Housing: a European rebuke

Local authority waiting lists now exceed 130,000, compared to 27,000 in 1996

Unless the failed policy approach of successive governments – relying on the private sector to provide a sufficient number of social houses – is reversed, nothing will change.  Photographer: Jason Alden/Bloomberg

Unless the failed policy approach of successive governments – relying on the private sector to provide a sufficient number of social houses – is reversed, nothing will change. Photographer: Jason Alden/Bloomberg

 

The State’s housing market is so dysfunctional that findings by the Strasbourg-based European Committee of Social Rights that the poor quality of some local authority accommodation breached the rights of tenants is unlikely to have a significant impact. It is certainly embarrassing. And political commitments to address the situation are likely to be given. But unless the failed policy approach of successive governments – relying on the private sector to provide a sufficient number of social houses – is reversed, nothing will change.

For the past three years, a class action involving 20 local authority estates in Dublin, Cork and Limerick has been under consideration by the European Social Rights organisation. Tenants complained that persistent damp, poor plumbing, sewage invasion through sinks and baths and a lack of central heating breached their basic rights. The European committee agreed and found that failure to resolve these issues was a breach of the Charter of Social Rights.

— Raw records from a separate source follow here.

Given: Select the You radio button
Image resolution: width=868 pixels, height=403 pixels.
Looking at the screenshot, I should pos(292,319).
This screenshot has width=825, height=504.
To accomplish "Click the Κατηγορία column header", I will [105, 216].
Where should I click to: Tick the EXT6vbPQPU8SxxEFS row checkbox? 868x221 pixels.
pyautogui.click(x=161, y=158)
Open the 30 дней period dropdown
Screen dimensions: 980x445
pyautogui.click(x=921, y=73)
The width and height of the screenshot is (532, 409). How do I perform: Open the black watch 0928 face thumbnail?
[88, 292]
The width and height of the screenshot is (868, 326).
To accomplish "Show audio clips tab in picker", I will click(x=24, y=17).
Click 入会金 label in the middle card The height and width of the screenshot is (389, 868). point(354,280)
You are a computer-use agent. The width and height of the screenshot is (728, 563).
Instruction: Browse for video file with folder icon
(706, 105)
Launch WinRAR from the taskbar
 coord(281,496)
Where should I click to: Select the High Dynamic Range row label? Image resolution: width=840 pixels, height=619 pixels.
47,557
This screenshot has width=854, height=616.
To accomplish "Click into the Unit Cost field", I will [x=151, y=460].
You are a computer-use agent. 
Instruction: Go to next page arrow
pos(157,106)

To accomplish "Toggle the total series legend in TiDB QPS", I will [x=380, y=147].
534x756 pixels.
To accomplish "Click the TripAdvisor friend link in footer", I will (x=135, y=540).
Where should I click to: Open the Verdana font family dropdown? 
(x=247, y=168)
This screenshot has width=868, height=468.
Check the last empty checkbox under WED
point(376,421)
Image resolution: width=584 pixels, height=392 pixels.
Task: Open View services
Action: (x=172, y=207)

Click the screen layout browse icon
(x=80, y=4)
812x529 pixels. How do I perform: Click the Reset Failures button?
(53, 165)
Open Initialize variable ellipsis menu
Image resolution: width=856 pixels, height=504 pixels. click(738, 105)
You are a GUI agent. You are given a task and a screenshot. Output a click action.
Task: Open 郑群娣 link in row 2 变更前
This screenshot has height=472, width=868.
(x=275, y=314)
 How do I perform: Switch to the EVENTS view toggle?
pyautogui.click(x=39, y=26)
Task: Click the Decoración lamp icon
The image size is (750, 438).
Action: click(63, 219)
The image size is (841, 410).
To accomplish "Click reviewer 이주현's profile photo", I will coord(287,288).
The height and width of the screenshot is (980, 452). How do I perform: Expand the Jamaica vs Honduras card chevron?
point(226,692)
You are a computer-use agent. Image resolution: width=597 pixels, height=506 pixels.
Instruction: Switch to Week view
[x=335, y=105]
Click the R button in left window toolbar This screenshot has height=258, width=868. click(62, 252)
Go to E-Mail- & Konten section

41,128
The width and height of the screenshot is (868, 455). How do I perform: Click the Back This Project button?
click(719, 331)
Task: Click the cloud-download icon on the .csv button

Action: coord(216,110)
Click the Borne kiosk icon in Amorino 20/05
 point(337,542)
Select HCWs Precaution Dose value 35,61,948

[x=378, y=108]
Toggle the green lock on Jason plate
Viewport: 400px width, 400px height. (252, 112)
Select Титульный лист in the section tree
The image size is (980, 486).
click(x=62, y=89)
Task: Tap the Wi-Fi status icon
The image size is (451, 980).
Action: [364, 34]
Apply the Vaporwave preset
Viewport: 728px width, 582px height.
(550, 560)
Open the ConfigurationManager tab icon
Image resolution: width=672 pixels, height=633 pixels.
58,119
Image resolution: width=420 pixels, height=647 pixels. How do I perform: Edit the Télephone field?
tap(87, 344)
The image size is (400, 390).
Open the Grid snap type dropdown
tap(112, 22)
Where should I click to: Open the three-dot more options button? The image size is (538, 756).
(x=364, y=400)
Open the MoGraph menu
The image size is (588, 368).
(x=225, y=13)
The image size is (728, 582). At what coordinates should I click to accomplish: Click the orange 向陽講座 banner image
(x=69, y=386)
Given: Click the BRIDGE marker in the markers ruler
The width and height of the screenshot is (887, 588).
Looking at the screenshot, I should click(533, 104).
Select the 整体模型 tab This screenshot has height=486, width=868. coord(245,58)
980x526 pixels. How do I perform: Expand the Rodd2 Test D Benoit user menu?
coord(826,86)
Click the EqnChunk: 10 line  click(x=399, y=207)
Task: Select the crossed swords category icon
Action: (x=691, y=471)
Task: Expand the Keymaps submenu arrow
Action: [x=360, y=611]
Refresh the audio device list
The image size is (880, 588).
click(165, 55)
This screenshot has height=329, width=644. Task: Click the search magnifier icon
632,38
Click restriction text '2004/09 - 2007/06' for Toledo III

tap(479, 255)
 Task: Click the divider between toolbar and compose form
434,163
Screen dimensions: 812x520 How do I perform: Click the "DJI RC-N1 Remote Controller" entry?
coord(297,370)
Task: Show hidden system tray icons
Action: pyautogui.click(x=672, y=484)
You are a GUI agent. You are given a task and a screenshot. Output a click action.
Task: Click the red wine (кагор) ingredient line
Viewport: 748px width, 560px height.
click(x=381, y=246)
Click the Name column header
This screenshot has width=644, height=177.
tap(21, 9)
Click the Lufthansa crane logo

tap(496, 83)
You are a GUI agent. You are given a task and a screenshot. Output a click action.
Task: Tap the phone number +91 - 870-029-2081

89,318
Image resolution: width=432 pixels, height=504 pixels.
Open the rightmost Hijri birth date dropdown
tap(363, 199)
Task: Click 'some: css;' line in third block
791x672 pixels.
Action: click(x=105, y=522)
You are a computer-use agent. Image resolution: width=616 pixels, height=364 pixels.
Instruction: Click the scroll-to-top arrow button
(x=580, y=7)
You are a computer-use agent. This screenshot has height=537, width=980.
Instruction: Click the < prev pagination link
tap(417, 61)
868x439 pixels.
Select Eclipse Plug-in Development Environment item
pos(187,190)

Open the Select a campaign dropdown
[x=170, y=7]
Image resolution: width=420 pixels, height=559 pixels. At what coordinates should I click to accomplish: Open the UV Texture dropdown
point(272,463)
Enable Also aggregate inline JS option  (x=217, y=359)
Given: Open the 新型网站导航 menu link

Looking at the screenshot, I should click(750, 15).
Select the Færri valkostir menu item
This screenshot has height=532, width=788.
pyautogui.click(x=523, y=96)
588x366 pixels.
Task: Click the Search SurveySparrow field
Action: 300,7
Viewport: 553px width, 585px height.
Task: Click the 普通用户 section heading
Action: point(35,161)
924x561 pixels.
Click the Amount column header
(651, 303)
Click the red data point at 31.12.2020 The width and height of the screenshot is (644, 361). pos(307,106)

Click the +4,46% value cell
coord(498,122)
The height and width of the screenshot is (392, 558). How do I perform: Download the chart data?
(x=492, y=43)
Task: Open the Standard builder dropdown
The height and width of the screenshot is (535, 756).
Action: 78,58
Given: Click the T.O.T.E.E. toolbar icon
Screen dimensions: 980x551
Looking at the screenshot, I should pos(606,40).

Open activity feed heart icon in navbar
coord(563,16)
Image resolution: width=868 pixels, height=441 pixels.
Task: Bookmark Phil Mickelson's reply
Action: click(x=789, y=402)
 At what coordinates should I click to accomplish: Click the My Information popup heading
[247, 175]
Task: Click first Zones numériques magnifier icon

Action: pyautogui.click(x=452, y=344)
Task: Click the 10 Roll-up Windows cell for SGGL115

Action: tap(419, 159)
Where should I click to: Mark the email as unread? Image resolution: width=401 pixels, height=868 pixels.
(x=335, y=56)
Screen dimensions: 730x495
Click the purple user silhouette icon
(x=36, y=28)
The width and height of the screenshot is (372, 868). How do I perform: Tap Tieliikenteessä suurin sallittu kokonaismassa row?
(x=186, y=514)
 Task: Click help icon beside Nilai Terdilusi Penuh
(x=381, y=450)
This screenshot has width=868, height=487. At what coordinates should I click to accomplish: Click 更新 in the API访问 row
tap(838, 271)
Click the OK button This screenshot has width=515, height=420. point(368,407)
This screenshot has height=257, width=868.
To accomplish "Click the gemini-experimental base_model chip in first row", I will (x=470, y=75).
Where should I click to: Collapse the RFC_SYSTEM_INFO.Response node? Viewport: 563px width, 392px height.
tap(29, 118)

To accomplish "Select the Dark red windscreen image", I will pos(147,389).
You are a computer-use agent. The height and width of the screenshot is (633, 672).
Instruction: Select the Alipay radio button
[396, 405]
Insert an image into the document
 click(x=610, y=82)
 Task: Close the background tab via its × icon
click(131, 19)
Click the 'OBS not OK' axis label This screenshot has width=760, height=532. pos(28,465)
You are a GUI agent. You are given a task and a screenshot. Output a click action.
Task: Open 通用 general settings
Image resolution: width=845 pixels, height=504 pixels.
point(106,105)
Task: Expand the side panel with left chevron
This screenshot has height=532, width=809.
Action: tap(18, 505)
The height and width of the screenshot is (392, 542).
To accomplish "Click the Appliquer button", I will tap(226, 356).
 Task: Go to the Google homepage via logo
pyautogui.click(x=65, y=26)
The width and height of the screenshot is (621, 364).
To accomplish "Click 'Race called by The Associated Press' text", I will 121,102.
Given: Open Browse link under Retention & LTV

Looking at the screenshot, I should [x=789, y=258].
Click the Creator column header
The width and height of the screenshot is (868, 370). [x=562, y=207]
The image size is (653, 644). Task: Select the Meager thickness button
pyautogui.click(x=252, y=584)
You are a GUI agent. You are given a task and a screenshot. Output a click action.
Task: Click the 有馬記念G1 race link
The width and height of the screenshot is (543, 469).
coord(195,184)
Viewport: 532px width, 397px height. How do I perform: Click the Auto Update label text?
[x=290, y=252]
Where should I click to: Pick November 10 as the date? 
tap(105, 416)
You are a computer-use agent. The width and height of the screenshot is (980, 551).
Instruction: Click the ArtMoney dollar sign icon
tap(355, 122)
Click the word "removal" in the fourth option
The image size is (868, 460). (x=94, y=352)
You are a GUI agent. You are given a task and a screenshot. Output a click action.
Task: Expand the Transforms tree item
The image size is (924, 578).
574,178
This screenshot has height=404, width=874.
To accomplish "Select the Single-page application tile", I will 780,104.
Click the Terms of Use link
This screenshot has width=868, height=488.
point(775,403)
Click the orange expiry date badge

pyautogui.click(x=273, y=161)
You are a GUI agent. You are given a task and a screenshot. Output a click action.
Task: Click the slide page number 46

Poor conditions were always a feature of low-cost, private rental accommodation in cities. Local authorities were required by law to ensure basic standards in these bed-sits and flats but, starved of funding, they did little. One-third of the 7,000 units inspected in 2005 were found to be inadequate – vermin infested, lacking hot water and with mould on the walls – and new private rental standards were introduced. Social housing was not included and the rot set in. No assessment of local authority accommodation has been undertaken in recent years and there are no plans to refurbish the housing stock.

During the years of the house-building boom, the price of a site rose from 10-15 per cent of the overall cost to 40-50 per cent. In spite of the crash, it has remained elevated. Local authority waiting lists now exceed 130,000, compared to 27,000 in 1996. If the Government really wants to provide affordable accommodation, it should channel funding for direct-build to local authorities. Competition between profit and not-for-profit accommodation will encourage rent stability.